## Work instructions
Give the data again in full, with every character unchanged.

(Saved entries)

▼

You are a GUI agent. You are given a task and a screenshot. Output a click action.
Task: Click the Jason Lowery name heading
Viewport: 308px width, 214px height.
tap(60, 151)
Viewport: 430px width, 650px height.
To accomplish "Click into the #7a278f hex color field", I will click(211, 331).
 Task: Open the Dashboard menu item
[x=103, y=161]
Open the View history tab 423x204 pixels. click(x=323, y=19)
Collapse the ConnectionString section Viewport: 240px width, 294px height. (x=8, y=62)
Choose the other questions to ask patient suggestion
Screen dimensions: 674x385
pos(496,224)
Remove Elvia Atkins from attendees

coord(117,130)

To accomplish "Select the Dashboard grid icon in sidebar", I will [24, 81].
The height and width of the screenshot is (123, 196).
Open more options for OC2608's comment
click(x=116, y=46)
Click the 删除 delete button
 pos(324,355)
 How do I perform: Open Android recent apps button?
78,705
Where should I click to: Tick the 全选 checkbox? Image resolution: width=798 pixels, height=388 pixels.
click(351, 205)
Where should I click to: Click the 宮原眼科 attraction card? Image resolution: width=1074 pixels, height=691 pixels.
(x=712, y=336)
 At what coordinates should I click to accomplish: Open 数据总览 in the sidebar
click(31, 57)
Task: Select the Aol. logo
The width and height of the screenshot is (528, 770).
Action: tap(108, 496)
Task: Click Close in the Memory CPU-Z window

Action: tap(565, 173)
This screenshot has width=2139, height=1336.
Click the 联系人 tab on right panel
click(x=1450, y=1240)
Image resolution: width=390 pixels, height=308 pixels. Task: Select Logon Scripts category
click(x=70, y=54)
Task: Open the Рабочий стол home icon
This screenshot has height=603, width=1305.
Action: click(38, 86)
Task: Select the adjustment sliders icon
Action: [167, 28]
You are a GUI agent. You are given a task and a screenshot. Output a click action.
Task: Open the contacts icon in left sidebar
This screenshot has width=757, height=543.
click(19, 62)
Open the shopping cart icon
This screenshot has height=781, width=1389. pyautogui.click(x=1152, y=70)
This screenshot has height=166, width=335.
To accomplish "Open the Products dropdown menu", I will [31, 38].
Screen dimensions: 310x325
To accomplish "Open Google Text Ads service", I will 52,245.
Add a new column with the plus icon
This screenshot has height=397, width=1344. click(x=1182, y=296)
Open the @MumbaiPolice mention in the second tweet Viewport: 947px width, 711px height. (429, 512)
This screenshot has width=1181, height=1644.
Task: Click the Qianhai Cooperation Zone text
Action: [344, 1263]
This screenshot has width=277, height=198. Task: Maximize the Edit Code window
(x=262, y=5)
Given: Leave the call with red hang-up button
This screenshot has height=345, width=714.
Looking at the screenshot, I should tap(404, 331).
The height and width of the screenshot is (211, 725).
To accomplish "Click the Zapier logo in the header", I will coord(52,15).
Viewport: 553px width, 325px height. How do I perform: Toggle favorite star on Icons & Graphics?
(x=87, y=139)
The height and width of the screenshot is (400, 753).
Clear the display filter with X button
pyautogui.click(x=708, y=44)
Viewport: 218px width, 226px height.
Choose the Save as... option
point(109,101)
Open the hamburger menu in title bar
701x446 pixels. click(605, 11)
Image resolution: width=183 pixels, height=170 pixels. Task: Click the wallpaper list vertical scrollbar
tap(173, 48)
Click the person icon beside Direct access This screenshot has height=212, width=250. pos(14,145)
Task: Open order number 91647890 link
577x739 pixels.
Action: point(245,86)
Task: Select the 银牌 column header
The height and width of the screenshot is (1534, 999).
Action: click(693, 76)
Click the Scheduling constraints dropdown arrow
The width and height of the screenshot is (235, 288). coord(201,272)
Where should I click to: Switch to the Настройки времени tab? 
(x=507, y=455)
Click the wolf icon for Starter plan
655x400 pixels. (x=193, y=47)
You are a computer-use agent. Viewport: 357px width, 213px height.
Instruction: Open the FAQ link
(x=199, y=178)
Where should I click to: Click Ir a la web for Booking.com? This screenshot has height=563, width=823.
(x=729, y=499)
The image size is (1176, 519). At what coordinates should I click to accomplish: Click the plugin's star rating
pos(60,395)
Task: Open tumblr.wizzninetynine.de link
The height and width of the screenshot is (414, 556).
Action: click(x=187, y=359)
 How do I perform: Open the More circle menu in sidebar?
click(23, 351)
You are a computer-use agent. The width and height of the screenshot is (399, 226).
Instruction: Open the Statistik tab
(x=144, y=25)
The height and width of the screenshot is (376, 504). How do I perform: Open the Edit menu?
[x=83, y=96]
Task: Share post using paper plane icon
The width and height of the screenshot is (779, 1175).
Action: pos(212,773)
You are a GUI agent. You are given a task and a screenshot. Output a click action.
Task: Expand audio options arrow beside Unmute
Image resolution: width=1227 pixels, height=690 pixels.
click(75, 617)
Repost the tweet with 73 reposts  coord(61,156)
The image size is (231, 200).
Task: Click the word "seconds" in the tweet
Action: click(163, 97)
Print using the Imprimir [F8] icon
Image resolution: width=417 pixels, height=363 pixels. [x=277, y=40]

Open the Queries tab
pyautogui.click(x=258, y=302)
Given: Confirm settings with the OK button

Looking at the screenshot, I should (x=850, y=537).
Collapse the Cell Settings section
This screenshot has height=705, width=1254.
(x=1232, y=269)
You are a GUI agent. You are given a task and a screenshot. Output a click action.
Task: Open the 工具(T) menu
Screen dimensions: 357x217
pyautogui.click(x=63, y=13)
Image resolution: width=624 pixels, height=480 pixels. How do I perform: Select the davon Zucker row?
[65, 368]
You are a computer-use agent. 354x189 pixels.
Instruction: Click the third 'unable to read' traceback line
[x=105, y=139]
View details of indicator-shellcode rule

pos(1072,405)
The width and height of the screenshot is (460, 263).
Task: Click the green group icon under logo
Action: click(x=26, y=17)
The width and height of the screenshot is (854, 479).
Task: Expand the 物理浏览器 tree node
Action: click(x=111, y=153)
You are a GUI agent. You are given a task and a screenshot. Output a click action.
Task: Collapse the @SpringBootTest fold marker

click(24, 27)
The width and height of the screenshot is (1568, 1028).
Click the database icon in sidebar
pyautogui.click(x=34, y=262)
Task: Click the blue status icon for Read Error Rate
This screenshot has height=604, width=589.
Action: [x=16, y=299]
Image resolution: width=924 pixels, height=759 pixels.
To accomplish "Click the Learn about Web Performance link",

▲

## Problem solution
You are a GUI agent. You are given a task and a screenshot. Output a click action.
Task: Click the Jason Lowery name heading
Viewport: 308px width, 214px height.
tap(60, 151)
Viewport: 430px width, 650px height.
To accomplish "Click into the #7a278f hex color field", I will click(211, 331).
 Task: Open the Dashboard menu item
[x=103, y=161]
Open the View history tab 423x204 pixels. click(x=323, y=19)
Collapse the ConnectionString section Viewport: 240px width, 294px height. (x=8, y=62)
Choose the other questions to ask patient suggestion
Screen dimensions: 674x385
pos(496,224)
Remove Elvia Atkins from attendees

coord(117,130)

To accomplish "Select the Dashboard grid icon in sidebar", I will [24, 81].
The height and width of the screenshot is (123, 196).
Open more options for OC2608's comment
click(x=116, y=46)
Click the 删除 delete button
 pos(324,355)
 How do I perform: Open Android recent apps button?
78,705
Where should I click to: Tick the 全选 checkbox? Image resolution: width=798 pixels, height=388 pixels.
click(351, 205)
Where should I click to: Click the 宮原眼科 attraction card? Image resolution: width=1074 pixels, height=691 pixels.
(x=712, y=336)
 At what coordinates should I click to accomplish: Open 数据总览 in the sidebar
click(31, 57)
Task: Select the Aol. logo
The width and height of the screenshot is (528, 770).
Action: tap(108, 496)
Task: Click Close in the Memory CPU-Z window

Action: tap(565, 173)
This screenshot has width=2139, height=1336.
Click the 联系人 tab on right panel
click(x=1450, y=1240)
Image resolution: width=390 pixels, height=308 pixels. Task: Select Logon Scripts category
click(x=70, y=54)
Task: Open the Рабочий стол home icon
This screenshot has height=603, width=1305.
Action: click(38, 86)
Task: Select the adjustment sliders icon
Action: [167, 28]
You are a GUI agent. You are given a task and a screenshot. Output a click action.
Task: Open the contacts icon in left sidebar
This screenshot has width=757, height=543.
click(19, 62)
Open the shopping cart icon
This screenshot has height=781, width=1389. pyautogui.click(x=1152, y=70)
This screenshot has height=166, width=335.
To accomplish "Open the Products dropdown menu", I will [31, 38].
Screen dimensions: 310x325
To accomplish "Open Google Text Ads service", I will 52,245.
Add a new column with the plus icon
This screenshot has height=397, width=1344. click(x=1182, y=296)
Open the @MumbaiPolice mention in the second tweet Viewport: 947px width, 711px height. (429, 512)
This screenshot has width=1181, height=1644.
Task: Click the Qianhai Cooperation Zone text
Action: [344, 1263]
This screenshot has width=277, height=198. Task: Maximize the Edit Code window
(x=262, y=5)
Given: Leave the call with red hang-up button
This screenshot has height=345, width=714.
Looking at the screenshot, I should tap(404, 331).
The height and width of the screenshot is (211, 725).
To accomplish "Click the Zapier logo in the header", I will coord(52,15).
Viewport: 553px width, 325px height. How do I perform: Toggle favorite star on Icons & Graphics?
(x=87, y=139)
The height and width of the screenshot is (400, 753).
Clear the display filter with X button
pyautogui.click(x=708, y=44)
Viewport: 218px width, 226px height.
Choose the Save as... option
point(109,101)
Open the hamburger menu in title bar
701x446 pixels. click(605, 11)
Image resolution: width=183 pixels, height=170 pixels. Task: Click the wallpaper list vertical scrollbar
tap(173, 48)
Click the person icon beside Direct access This screenshot has height=212, width=250. pos(14,145)
Task: Open order number 91647890 link
577x739 pixels.
Action: point(245,86)
Task: Select the 银牌 column header
The height and width of the screenshot is (1534, 999).
Action: click(693, 76)
Click the Scheduling constraints dropdown arrow
The width and height of the screenshot is (235, 288). coord(201,272)
Where should I click to: Switch to the Настройки времени tab? 
(x=507, y=455)
Click the wolf icon for Starter plan
655x400 pixels. (x=193, y=47)
You are a computer-use agent. Viewport: 357px width, 213px height.
Instruction: Open the FAQ link
(x=199, y=178)
Where should I click to: Click Ir a la web for Booking.com? This screenshot has height=563, width=823.
(x=729, y=499)
The image size is (1176, 519). At what coordinates should I click to accomplish: Click the plugin's star rating
pos(60,395)
Task: Open tumblr.wizzninetynine.de link
The height and width of the screenshot is (414, 556).
Action: click(x=187, y=359)
 How do I perform: Open the More circle menu in sidebar?
click(23, 351)
You are a computer-use agent. The width and height of the screenshot is (399, 226).
Instruction: Open the Statistik tab
(x=144, y=25)
The height and width of the screenshot is (376, 504). How do I perform: Open the Edit menu?
[x=83, y=96]
Task: Share post using paper plane icon
The width and height of the screenshot is (779, 1175).
Action: pos(212,773)
You are a GUI agent. You are given a task and a screenshot. Output a click action.
Task: Expand audio options arrow beside Unmute
Image resolution: width=1227 pixels, height=690 pixels.
click(75, 617)
Repost the tweet with 73 reposts  coord(61,156)
The image size is (231, 200).
Task: Click the word "seconds" in the tweet
Action: click(163, 97)
Print using the Imprimir [F8] icon
Image resolution: width=417 pixels, height=363 pixels. [x=277, y=40]

Open the Queries tab
pyautogui.click(x=258, y=302)
Given: Confirm settings with the OK button

Looking at the screenshot, I should (x=850, y=537).
Collapse the Cell Settings section
This screenshot has height=705, width=1254.
(x=1232, y=269)
You are a GUI agent. You are given a task and a screenshot. Output a click action.
Task: Open the 工具(T) menu
Screen dimensions: 357x217
pyautogui.click(x=63, y=13)
Image resolution: width=624 pixels, height=480 pixels. How do I perform: Select the davon Zucker row?
[65, 368]
You are a computer-use agent. 354x189 pixels.
Instruction: Click the third 'unable to read' traceback line
[x=105, y=139]
View details of indicator-shellcode rule

pos(1072,405)
The width and height of the screenshot is (460, 263).
Task: Click the green group icon under logo
Action: click(x=26, y=17)
The width and height of the screenshot is (854, 479).
Task: Expand the 物理浏览器 tree node
Action: click(x=111, y=153)
You are a GUI agent. You are given a task and a screenshot. Output a click action.
Task: Collapse the @SpringBootTest fold marker

click(24, 27)
The width and height of the screenshot is (1568, 1028).
Click the database icon in sidebar
pyautogui.click(x=34, y=262)
Task: Click the blue status icon for Read Error Rate
This screenshot has height=604, width=589.
Action: [x=16, y=299]
Image resolution: width=924 pixels, height=759 pixels.
To accomplish "Click the Learn about Web Performance link",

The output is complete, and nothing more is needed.